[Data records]
____________________

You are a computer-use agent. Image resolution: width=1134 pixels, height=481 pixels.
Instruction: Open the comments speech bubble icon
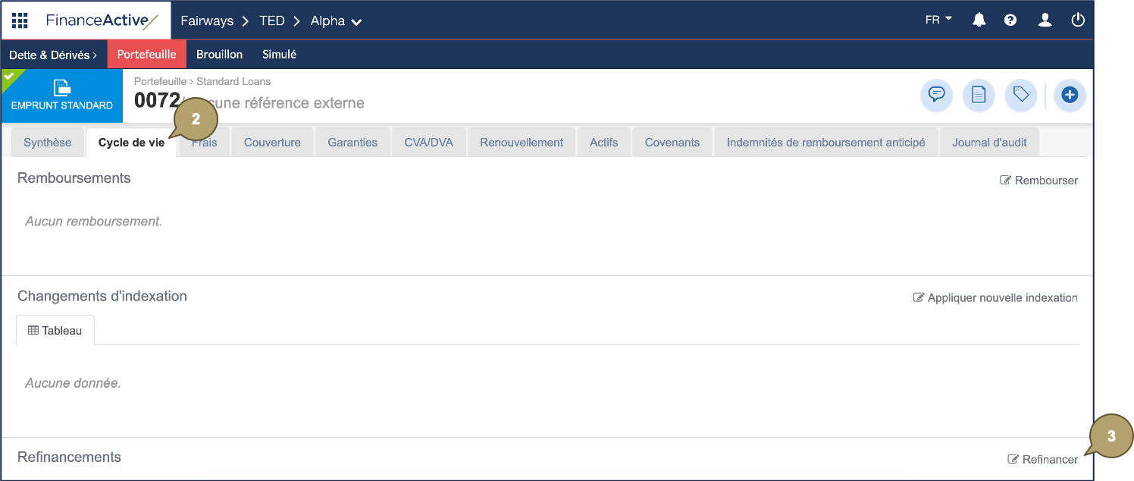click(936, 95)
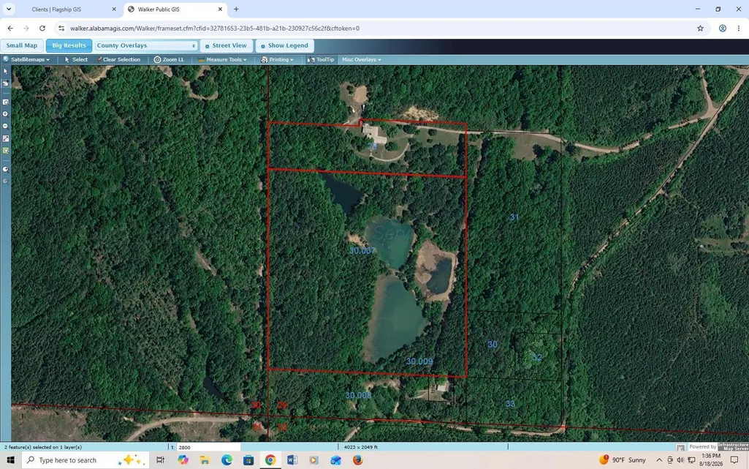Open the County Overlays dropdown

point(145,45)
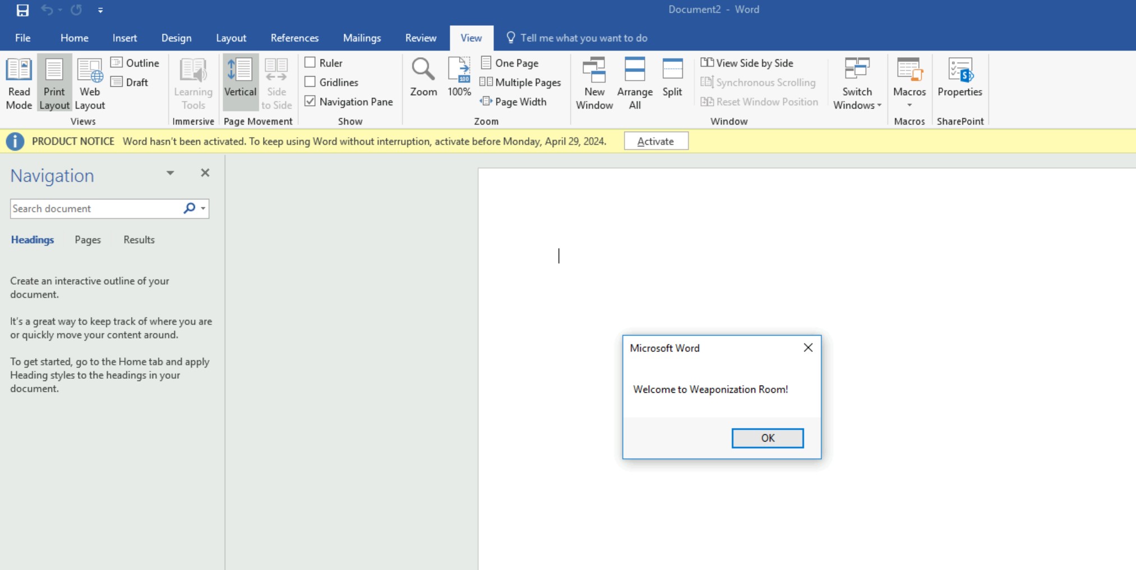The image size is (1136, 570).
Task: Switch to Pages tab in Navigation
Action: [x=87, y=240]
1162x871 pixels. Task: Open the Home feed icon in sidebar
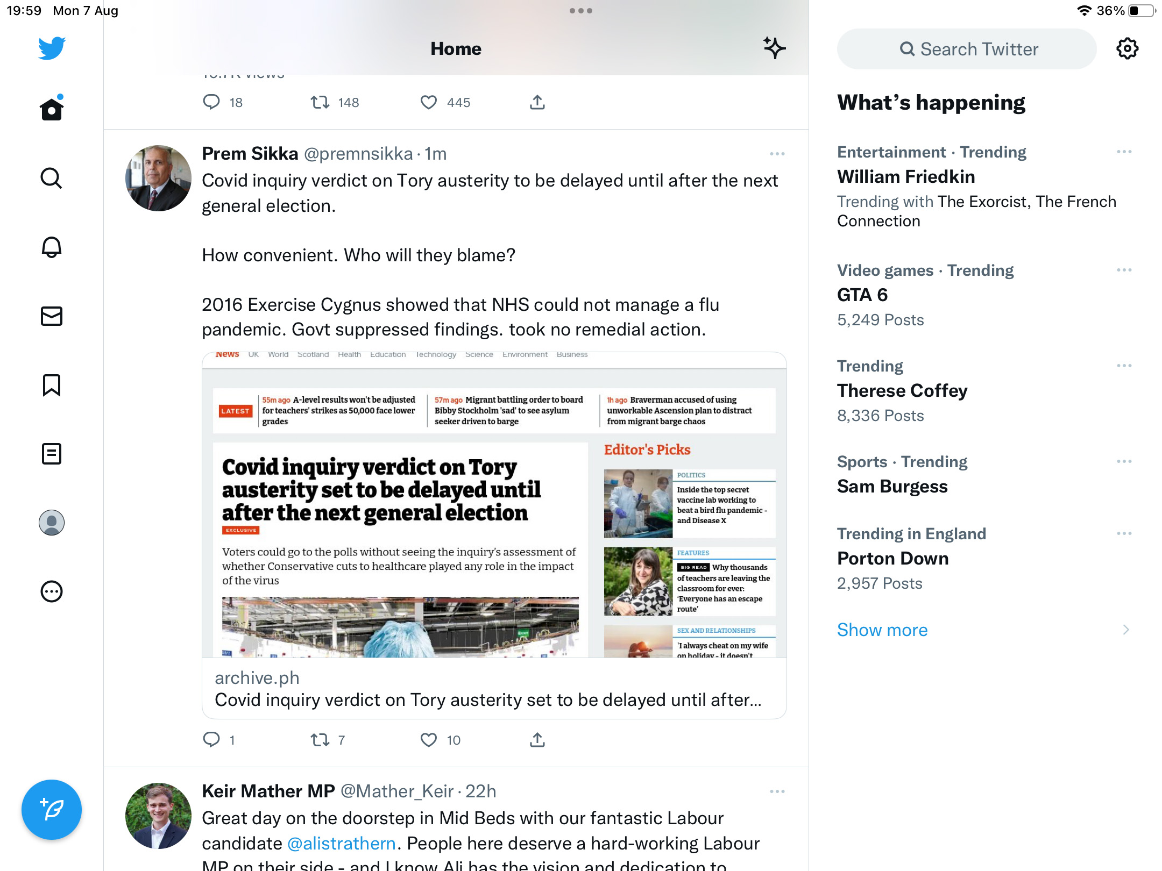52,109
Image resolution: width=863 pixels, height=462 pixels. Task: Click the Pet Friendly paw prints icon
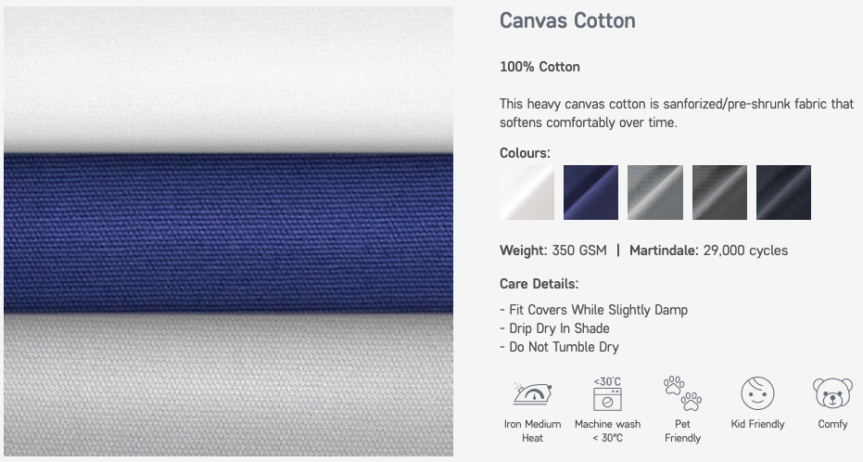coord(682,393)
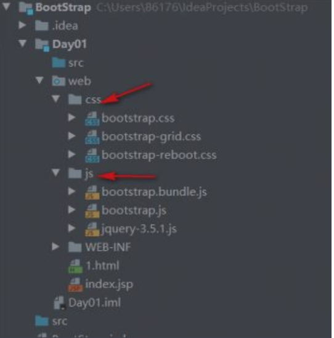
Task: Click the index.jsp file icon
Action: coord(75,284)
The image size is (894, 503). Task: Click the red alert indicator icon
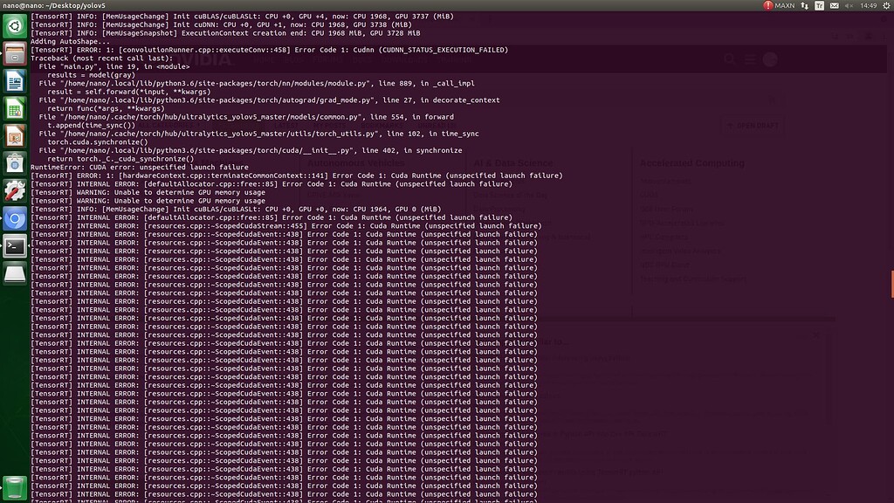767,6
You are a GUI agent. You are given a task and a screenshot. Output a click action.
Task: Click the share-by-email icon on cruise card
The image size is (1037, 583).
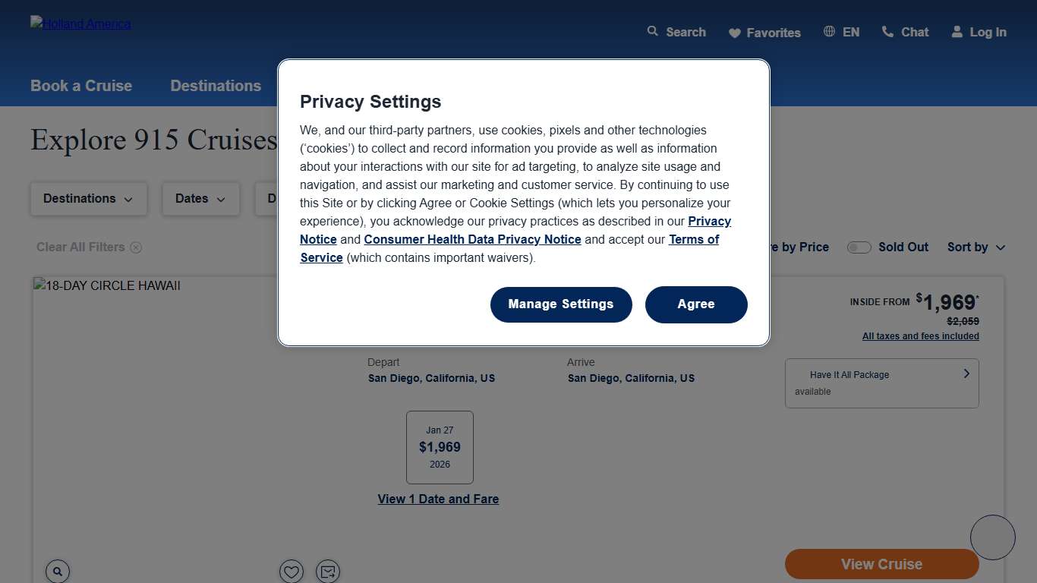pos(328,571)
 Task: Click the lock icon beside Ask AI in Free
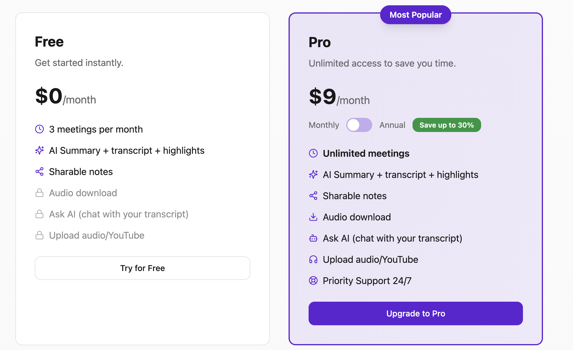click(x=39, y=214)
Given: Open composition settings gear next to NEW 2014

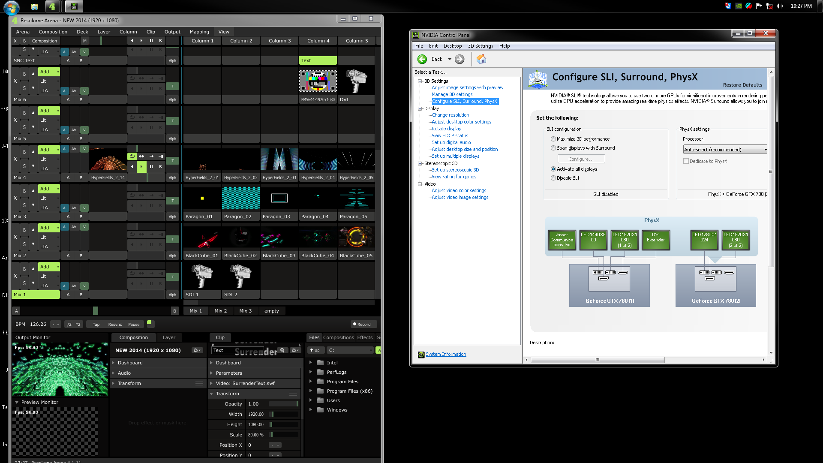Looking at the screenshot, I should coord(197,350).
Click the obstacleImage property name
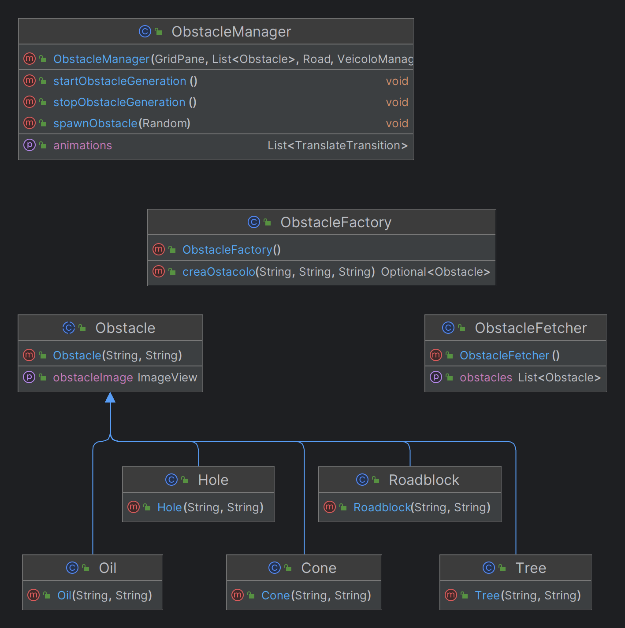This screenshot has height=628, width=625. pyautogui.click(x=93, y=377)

____________________

* **Written request**
Reproduce the listing above line for line, leaving out the pictures.

* **Task answer**
You are a computer-use agent. Image resolution: width=1134 pixels, height=481 pixels.
Instruction: Open the comments speech bubble icon
click(936, 95)
Open the County Overlays dropdown

point(145,45)
The image size is (1136, 570).
Task: Switch to Pages tab in Navigation
Action: [x=87, y=240]
1162x871 pixels. Task: Open the Home feed icon in sidebar
52,109
Image resolution: width=863 pixels, height=462 pixels. Task: Click the Pet Friendly paw prints icon
coord(682,393)
Task: Click the index.jsp file icon
Action: coord(75,284)
The image size is (894, 503). Task: Click the red alert indicator icon
767,6
You are a GUI agent. You are given a task and a screenshot. Output a click action.
Task: Click the share-by-email icon on cruise card
The image size is (1037, 583).
pos(328,571)
 Task: Click the lock icon beside Ask AI in Free
click(x=39, y=214)
Given: Open composition settings gear next to NEW 2014

Looking at the screenshot, I should coord(197,350).
Click the obstacleImage property name
This screenshot has height=628, width=625. pyautogui.click(x=93, y=377)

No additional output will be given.